→ **WHAT THE TASK REQUIRES**
All of the entries need to be printed again exactly; pictures are the only thing to omit.

::::::

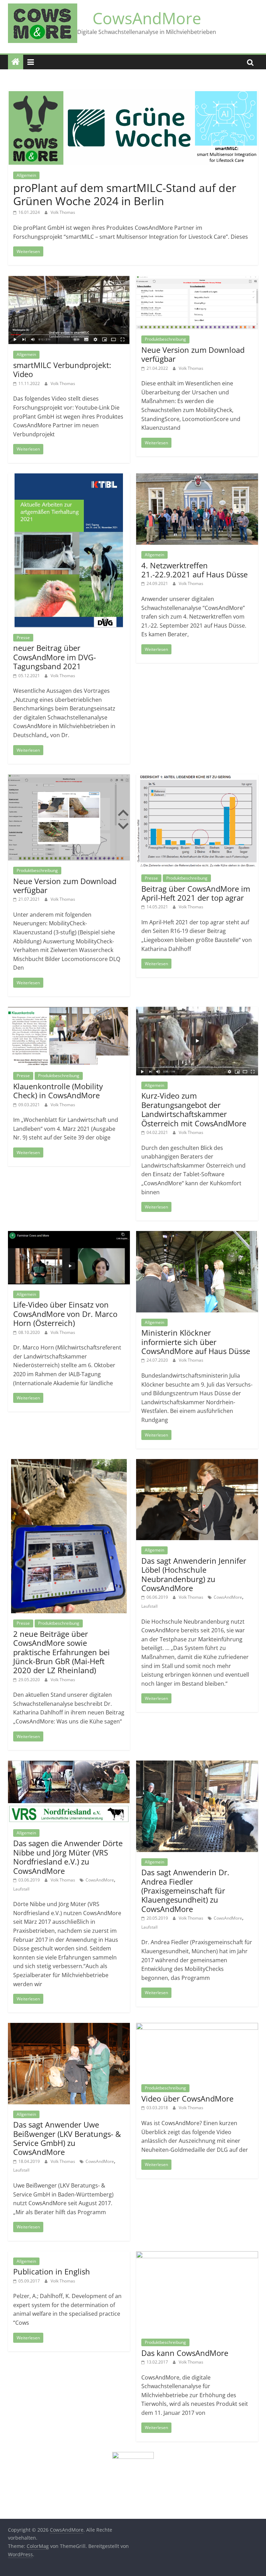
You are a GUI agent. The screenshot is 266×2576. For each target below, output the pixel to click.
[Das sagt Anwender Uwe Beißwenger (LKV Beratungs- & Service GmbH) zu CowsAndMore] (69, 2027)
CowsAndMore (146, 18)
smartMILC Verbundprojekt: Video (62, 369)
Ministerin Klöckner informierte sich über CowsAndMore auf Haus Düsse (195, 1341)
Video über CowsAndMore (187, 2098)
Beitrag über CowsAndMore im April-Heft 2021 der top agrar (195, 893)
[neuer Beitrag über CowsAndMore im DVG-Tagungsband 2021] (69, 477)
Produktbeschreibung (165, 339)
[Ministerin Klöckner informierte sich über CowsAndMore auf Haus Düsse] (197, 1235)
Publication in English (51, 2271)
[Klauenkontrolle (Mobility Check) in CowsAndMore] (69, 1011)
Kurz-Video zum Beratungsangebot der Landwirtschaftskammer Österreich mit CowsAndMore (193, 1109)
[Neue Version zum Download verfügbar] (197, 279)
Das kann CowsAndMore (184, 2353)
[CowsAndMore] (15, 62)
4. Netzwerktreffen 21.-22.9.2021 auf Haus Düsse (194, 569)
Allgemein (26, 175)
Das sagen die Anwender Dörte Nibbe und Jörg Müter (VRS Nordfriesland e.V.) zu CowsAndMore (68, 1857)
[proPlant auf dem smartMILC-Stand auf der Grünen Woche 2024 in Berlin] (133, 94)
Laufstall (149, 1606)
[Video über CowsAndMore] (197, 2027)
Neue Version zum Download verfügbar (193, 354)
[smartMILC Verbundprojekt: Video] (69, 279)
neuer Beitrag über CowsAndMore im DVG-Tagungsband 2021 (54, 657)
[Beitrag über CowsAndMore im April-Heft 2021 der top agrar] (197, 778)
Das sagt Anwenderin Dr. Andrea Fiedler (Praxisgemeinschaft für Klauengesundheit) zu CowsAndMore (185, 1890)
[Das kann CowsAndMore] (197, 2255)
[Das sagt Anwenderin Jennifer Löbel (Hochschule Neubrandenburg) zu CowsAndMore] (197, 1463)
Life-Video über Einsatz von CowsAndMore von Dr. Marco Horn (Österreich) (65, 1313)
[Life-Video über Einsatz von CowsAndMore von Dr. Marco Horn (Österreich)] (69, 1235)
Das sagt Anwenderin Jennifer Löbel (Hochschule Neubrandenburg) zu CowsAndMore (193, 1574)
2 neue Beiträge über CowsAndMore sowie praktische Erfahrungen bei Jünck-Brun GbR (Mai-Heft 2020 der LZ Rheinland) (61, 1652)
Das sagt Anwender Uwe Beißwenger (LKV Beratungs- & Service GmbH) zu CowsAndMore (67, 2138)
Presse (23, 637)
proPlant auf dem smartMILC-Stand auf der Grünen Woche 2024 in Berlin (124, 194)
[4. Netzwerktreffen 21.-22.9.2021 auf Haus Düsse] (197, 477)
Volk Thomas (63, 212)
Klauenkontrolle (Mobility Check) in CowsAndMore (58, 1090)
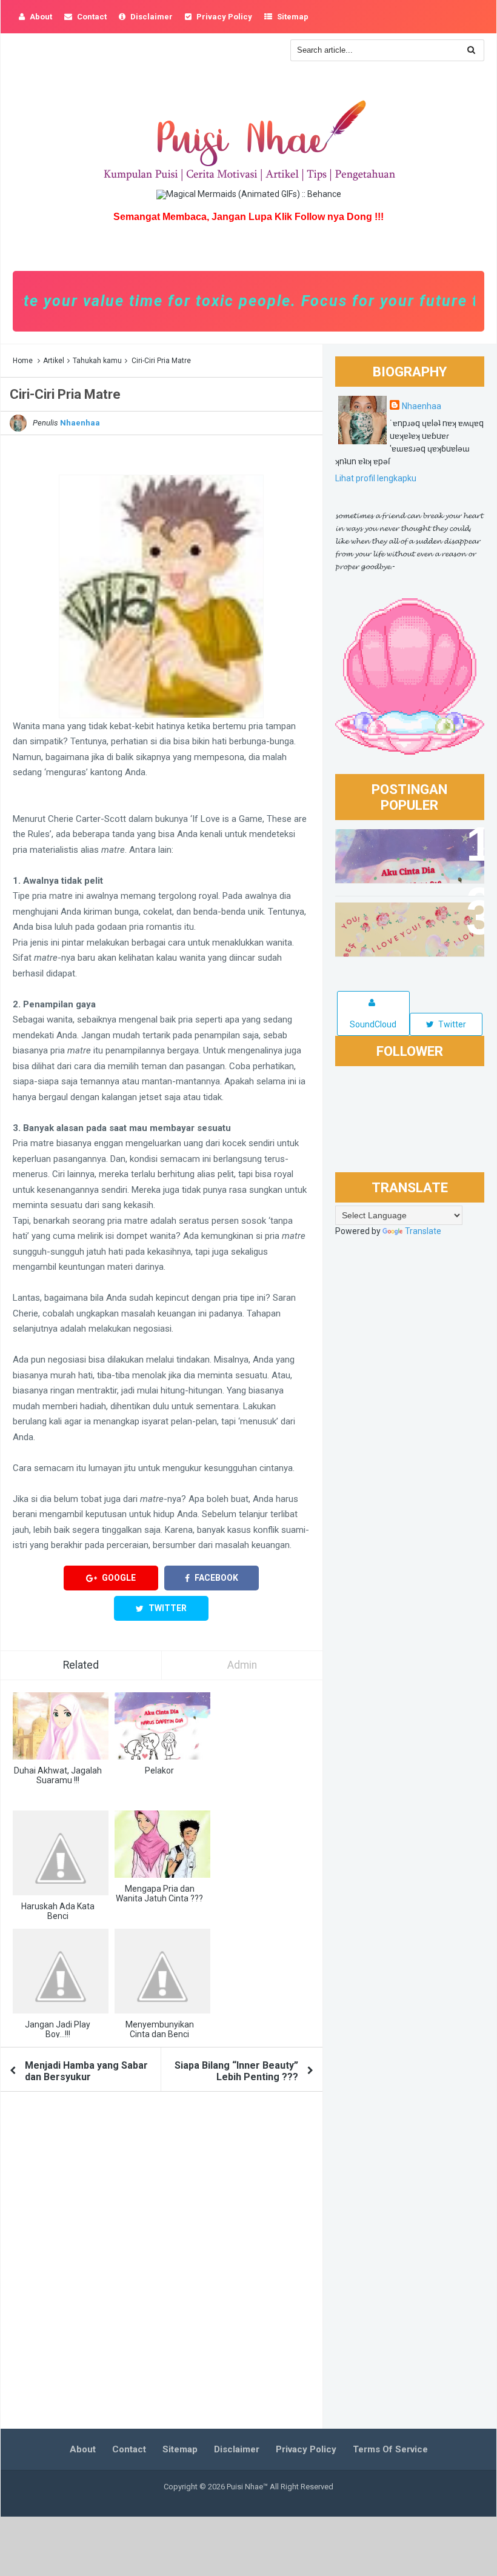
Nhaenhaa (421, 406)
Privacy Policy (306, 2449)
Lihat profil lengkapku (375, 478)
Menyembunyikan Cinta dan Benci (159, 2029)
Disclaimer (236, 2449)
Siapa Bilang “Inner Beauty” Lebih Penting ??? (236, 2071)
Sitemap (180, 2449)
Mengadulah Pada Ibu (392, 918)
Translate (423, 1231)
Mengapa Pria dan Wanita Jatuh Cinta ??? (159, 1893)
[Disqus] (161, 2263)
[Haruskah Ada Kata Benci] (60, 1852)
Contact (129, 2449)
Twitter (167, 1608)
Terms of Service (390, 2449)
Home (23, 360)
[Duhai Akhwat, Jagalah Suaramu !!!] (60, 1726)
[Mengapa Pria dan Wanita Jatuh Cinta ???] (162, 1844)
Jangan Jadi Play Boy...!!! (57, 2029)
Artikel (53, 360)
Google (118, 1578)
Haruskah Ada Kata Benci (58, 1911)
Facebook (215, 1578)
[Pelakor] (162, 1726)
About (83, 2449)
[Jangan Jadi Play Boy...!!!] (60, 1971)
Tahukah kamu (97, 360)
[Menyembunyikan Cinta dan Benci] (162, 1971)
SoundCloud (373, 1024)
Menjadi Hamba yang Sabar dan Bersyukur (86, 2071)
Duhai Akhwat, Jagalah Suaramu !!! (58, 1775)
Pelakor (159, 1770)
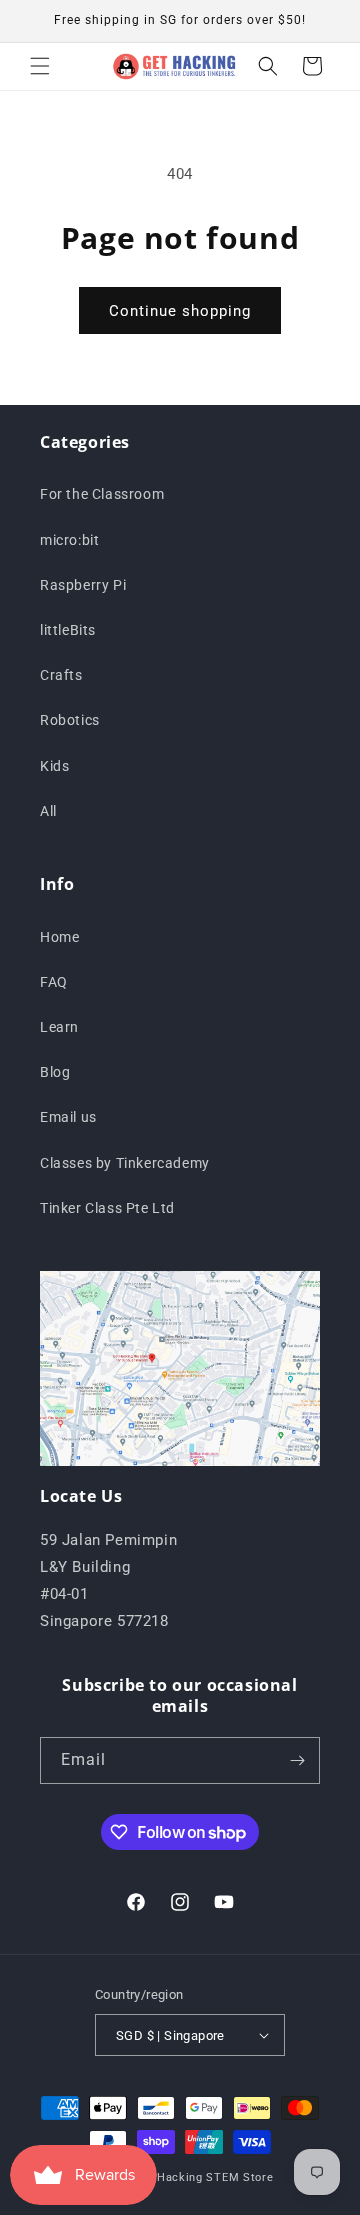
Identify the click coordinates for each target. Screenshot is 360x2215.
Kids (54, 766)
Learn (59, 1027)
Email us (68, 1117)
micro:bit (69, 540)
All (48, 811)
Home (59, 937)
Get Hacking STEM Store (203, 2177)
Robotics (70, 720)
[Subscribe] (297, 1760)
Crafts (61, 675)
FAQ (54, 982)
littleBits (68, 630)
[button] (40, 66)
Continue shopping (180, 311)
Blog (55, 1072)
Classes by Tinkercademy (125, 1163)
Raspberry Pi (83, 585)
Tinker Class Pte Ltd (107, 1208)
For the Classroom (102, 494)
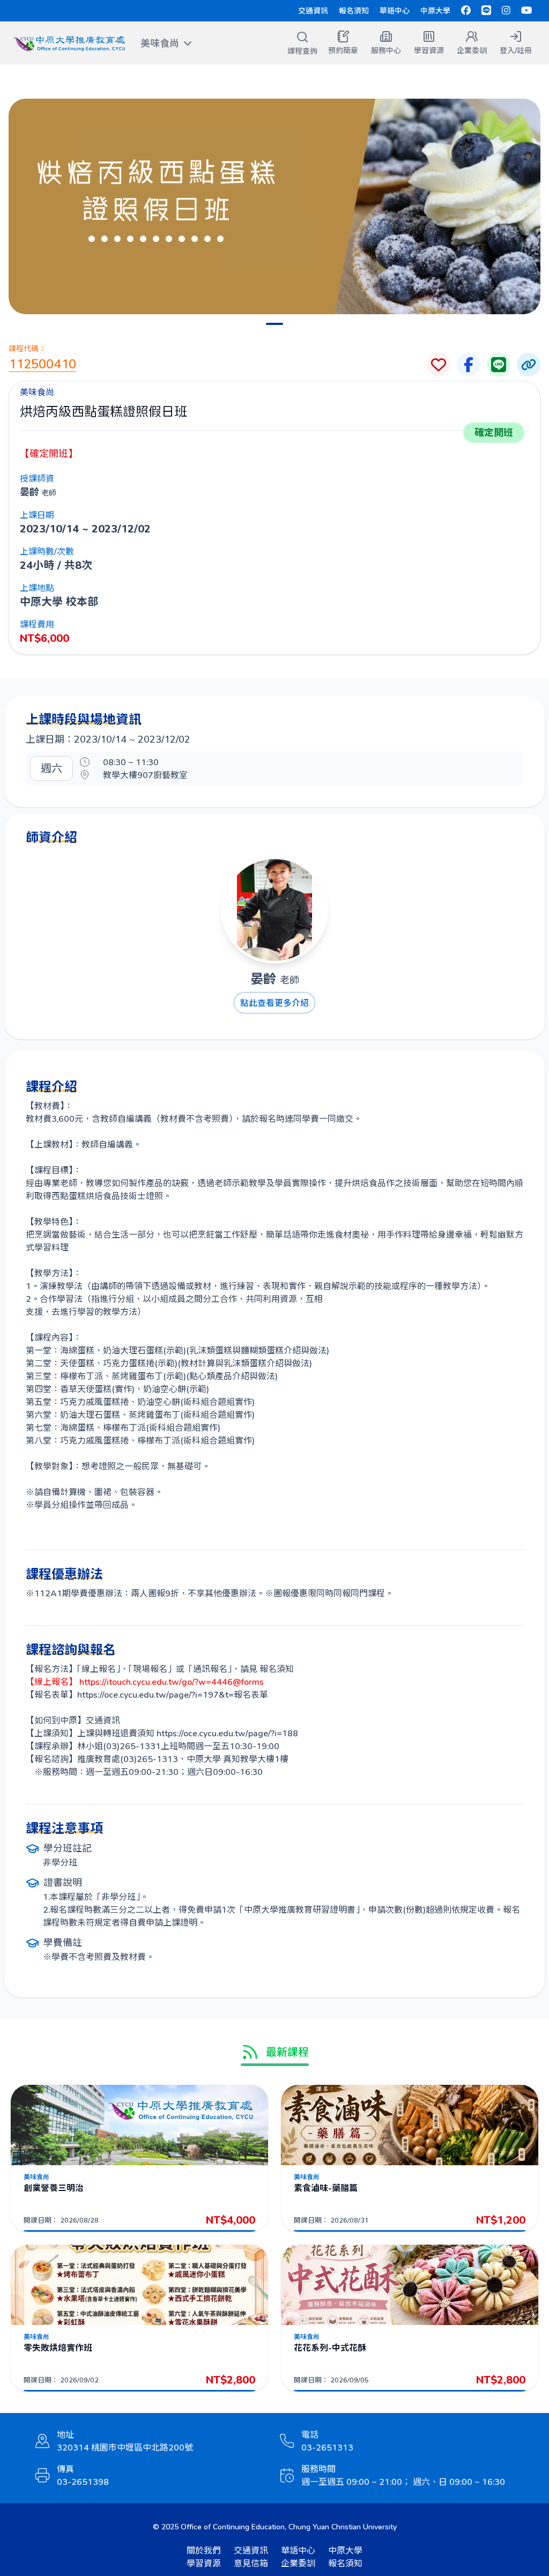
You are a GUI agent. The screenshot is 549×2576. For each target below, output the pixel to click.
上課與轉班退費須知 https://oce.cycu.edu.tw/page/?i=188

::::::

→ **EXERCISE RESPONSE**
You are a GUI agent. The screenshot is 266×2576. For each target below, output the pixel to click.
[Das sagt Anwender Uwe Beißwenger (LKV Beratungs- & Service GmbH) zu CowsAndMore] (69, 2027)
CowsAndMore (146, 18)
smartMILC Verbundprojekt: Video (62, 369)
Ministerin Klöckner informierte sich über CowsAndMore auf Haus Düsse (195, 1341)
Video über CowsAndMore (187, 2098)
Beitrag über CowsAndMore im April-Heft 2021 der top agrar (195, 893)
[neuer Beitrag über CowsAndMore im DVG-Tagungsband 2021] (69, 477)
Produktbeschreibung (165, 339)
[Ministerin Klöckner informierte sich über CowsAndMore auf Haus Düsse] (197, 1235)
Publication in English (51, 2271)
[Klauenkontrolle (Mobility Check) in CowsAndMore] (69, 1011)
Kurz-Video zum Beratungsangebot der Landwirtschaftskammer Österreich mit CowsAndMore (193, 1109)
[Neue Version zum Download verfügbar] (197, 279)
Das kann CowsAndMore (184, 2353)
[CowsAndMore] (15, 62)
4. Netzwerktreffen 21.-22.9.2021 auf Haus Düsse (194, 569)
Allgemein (26, 175)
Das sagen die Anwender Dörte Nibbe und Jörg Müter (VRS Nordfriesland e.V.) zu CowsAndMore (68, 1857)
[proPlant auf dem smartMILC-Stand auf der Grünen Woche 2024 in Berlin] (133, 94)
Laufstall (149, 1606)
[Video über CowsAndMore] (197, 2027)
Neue Version zum Download verfügbar (193, 354)
[smartMILC Verbundprojekt: Video] (69, 279)
neuer Beitrag über CowsAndMore im DVG-Tagungsband 2021 (54, 657)
[Beitrag über CowsAndMore im April-Heft 2021 der top agrar] (197, 778)
Das sagt Anwenderin Dr. Andrea Fiedler (Praxisgemeinschaft für Klauengesundheit) zu CowsAndMore (185, 1890)
[Das kann CowsAndMore] (197, 2255)
[Das sagt Anwenderin Jennifer Löbel (Hochschule Neubrandenburg) zu CowsAndMore] (197, 1463)
Life-Video über Einsatz von CowsAndMore von Dr. Marco Horn (Österreich) (65, 1313)
[Life-Video über Einsatz von CowsAndMore von Dr. Marco Horn (Österreich)] (69, 1235)
Das sagt Anwenderin Jennifer Löbel (Hochschule Neubrandenburg) zu CowsAndMore (193, 1574)
2 neue Beiträge über CowsAndMore sowie praktische Erfahrungen bei Jünck-Brun GbR (Mai-Heft 2020 der LZ Rheinland) (61, 1652)
Das sagt Anwender Uwe Beißwenger (LKV Beratungs- & Service GmbH) zu CowsAndMore (67, 2138)
Presse (23, 637)
proPlant auf dem smartMILC-Stand auf der Grünen Woche 2024 in Berlin (124, 194)
[4. Netzwerktreffen 21.-22.9.2021 auf Haus Düsse] (197, 477)
Volk Thomas (63, 212)
Klauenkontrolle (Mobility Check) in CowsAndMore (58, 1090)
Nhaenhaa (421, 406)
Privacy Policy (306, 2449)
Lihat profil lengkapku (375, 478)
Menyembunyikan Cinta dan Benci (159, 2029)
Disclaimer (236, 2449)
Siapa Bilang “Inner Beauty” Lebih Penting ??? (236, 2071)
Sitemap (180, 2449)
Mengadulah Pada Ibu (392, 918)
Translate (423, 1231)
Mengapa Pria dan Wanita Jatuh Cinta ??? (159, 1893)
[Disqus] (161, 2263)
[Haruskah Ada Kata Benci] (60, 1852)
Contact (129, 2449)
Twitter (167, 1608)
Terms of Service (390, 2449)
Home (23, 360)
[Duhai Akhwat, Jagalah Suaramu !!!] (60, 1726)
[Mengapa Pria dan Wanita Jatuh Cinta ???] (162, 1844)
Jangan Jadi Play Boy...!!! (57, 2029)
Artikel (53, 360)
Google (118, 1578)
Haruskah Ada Kata Benci (58, 1911)
Facebook (215, 1578)
[Pelakor] (162, 1726)
About (83, 2449)
[Jangan Jadi Play Boy...!!!] (60, 1971)
Tahukah kamu (97, 360)
[Menyembunyikan Cinta dan Benci] (162, 1971)
SoundCloud (373, 1024)
Menjadi Hamba yang Sabar dan Bersyukur (86, 2071)
Duhai Akhwat, Jagalah Suaramu !!! (58, 1775)
Pelakor (159, 1770)
Identify the click coordinates for each target. Screenshot is 360x2215.
Kids (54, 766)
Learn (59, 1027)
Email us (68, 1117)
micro:bit (69, 540)
All (48, 811)
Home (59, 937)
Get Hacking STEM Store (203, 2177)
Robotics (70, 720)
[Subscribe] (297, 1760)
Crafts (61, 675)
FAQ (54, 982)
littleBits (68, 630)
[button] (40, 66)
Continue shopping (180, 311)
Blog (55, 1072)
Classes by Tinkercademy (125, 1163)
Raspberry Pi (83, 585)
Tinker Class Pte Ltd (107, 1208)
For the Classroom (102, 494)
You are a GUI agent. The screenshot is 549×2576. For each target below, output the pixel to click.
上課與轉班退費須知 https://oce.cycu.edu.tw/page/?i=188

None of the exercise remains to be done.